Increasing expert granularity (smaller experts, more experts) generally leads to improvements in training loss, validation loss, and downstream performance.
A configuration with 32 experts (4 active) outperforms the baseline of 8 experts (1 active) by around 10% on tasks like HellaSwag and MMLU.
However, there are diminishing returns to further increasing granularity. Moving to 64 experts (8 active) yields a smaller improvement of 1–2%.

Shared Experts

A single shared and a single routed expert is benchmarked against two routed experts.

While both settings lead to similar performance, sharing an expert performs slightly worse.
Hence shared experts are not used in OLMOE-1B-7B

Expert Choice vs. Token Choice

The MoE router determines which experts process each input token. There are two common types:

Expert Choice (EC): Each expert selects a fixed number of tokens from the input sequence, ensuring load balance.
Token Choice (TC): Each token selects a fixed number of experts, potentially leading to uneven load distribution and requiring a load balancing loss.

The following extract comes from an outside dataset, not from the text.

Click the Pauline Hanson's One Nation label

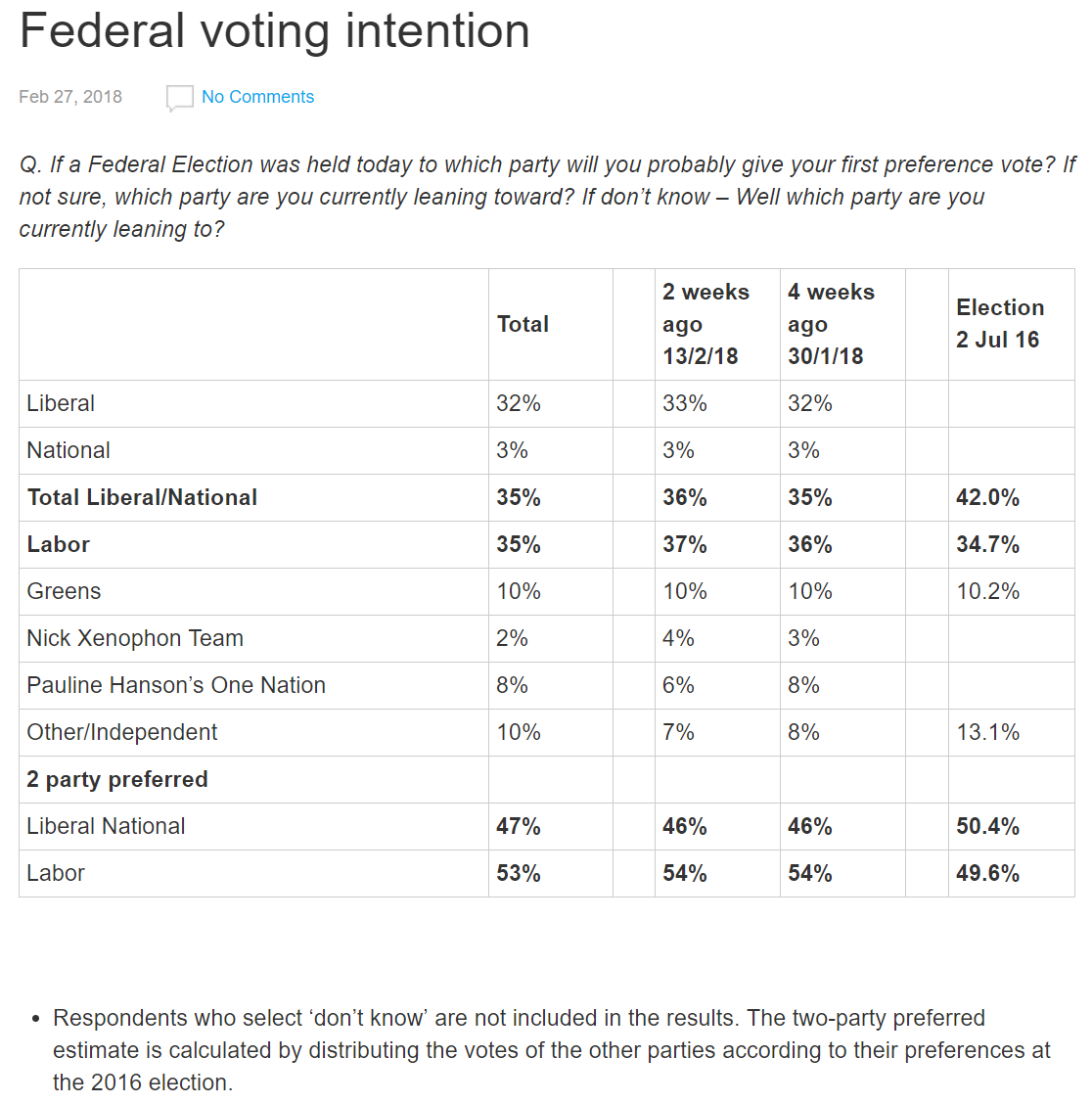[x=176, y=685]

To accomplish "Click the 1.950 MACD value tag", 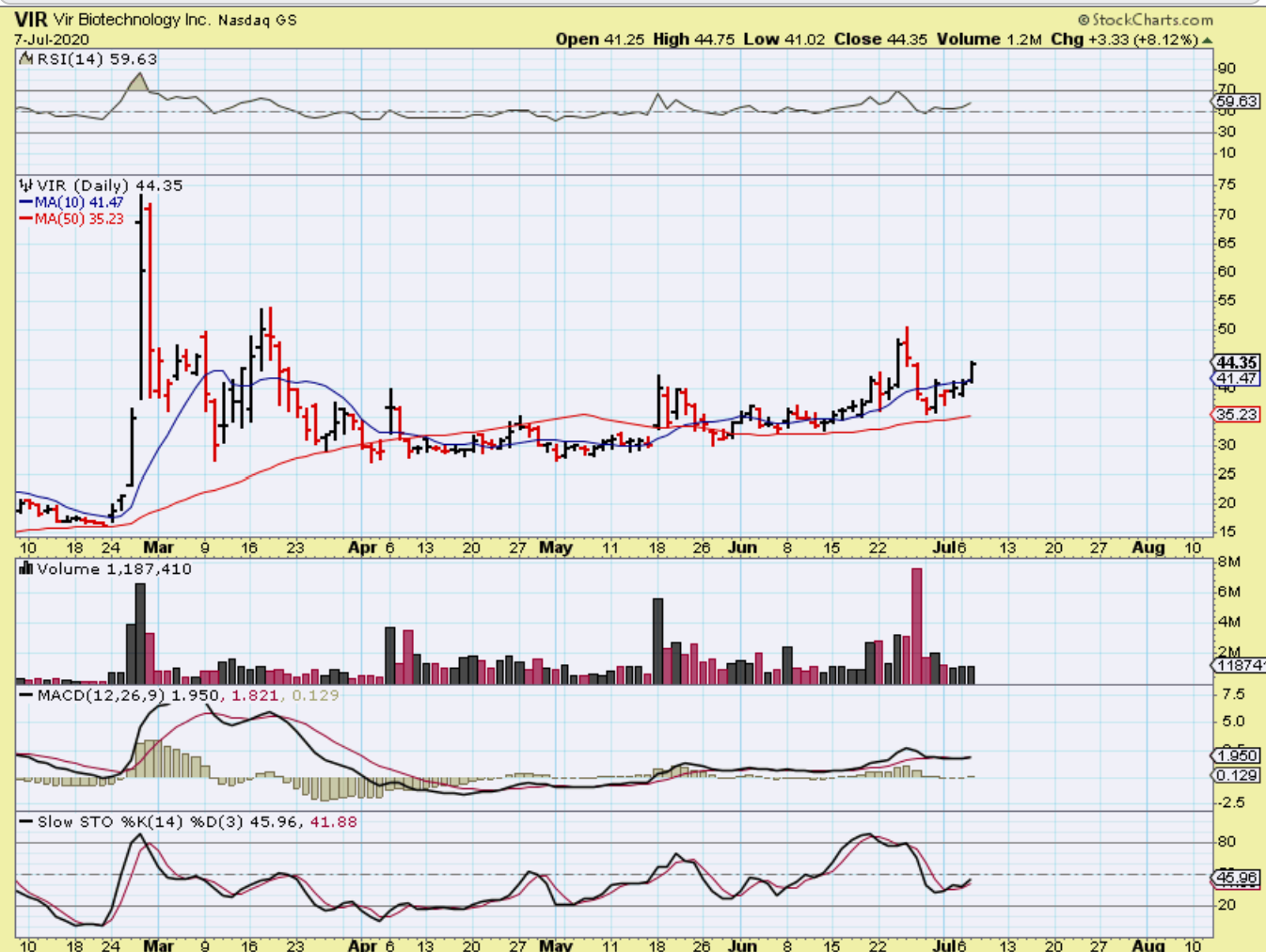I will pyautogui.click(x=1236, y=755).
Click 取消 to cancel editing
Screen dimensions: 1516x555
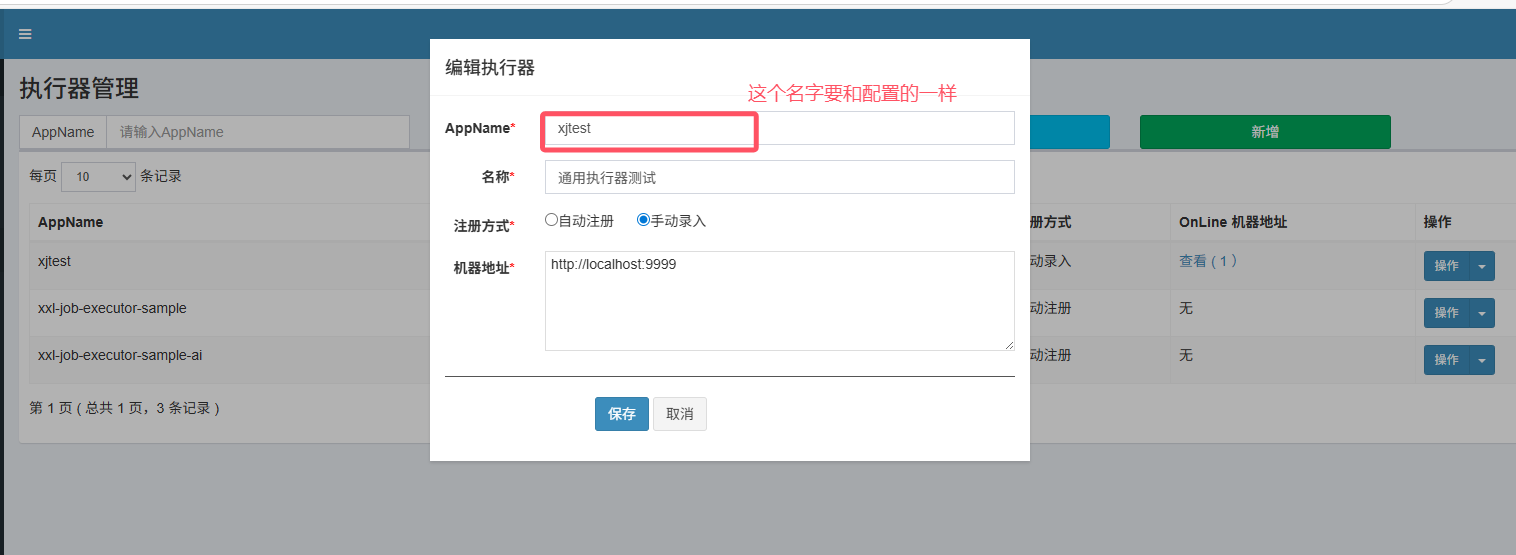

TC outperforms EC for the same token bud- get for all tasks.
TC’s performance is attributed to the use of dropless MoEs and a load balancing loss, leading to better performance compared to previous TC implementations.
EC remains around 20% faster at 29,400 tokens per second per device compared to TC’s 24,400 tokens per second per device.
EC might be more suitable for multimodal setups where dropping noisy image tokens is less detrimental than text tokens.
While TC is preferred for the current release of OLMoE, EC might be revisited for future multimodal models.

Sparse Upcycling

Dense MLP is cloned for each desired expert to constitute MoE layers.
A newly initialized router is added in front of each MoE layer.
Pretraining continues with the new model so that the cloned MLPs can gradually specialize in different things and the router can be learned.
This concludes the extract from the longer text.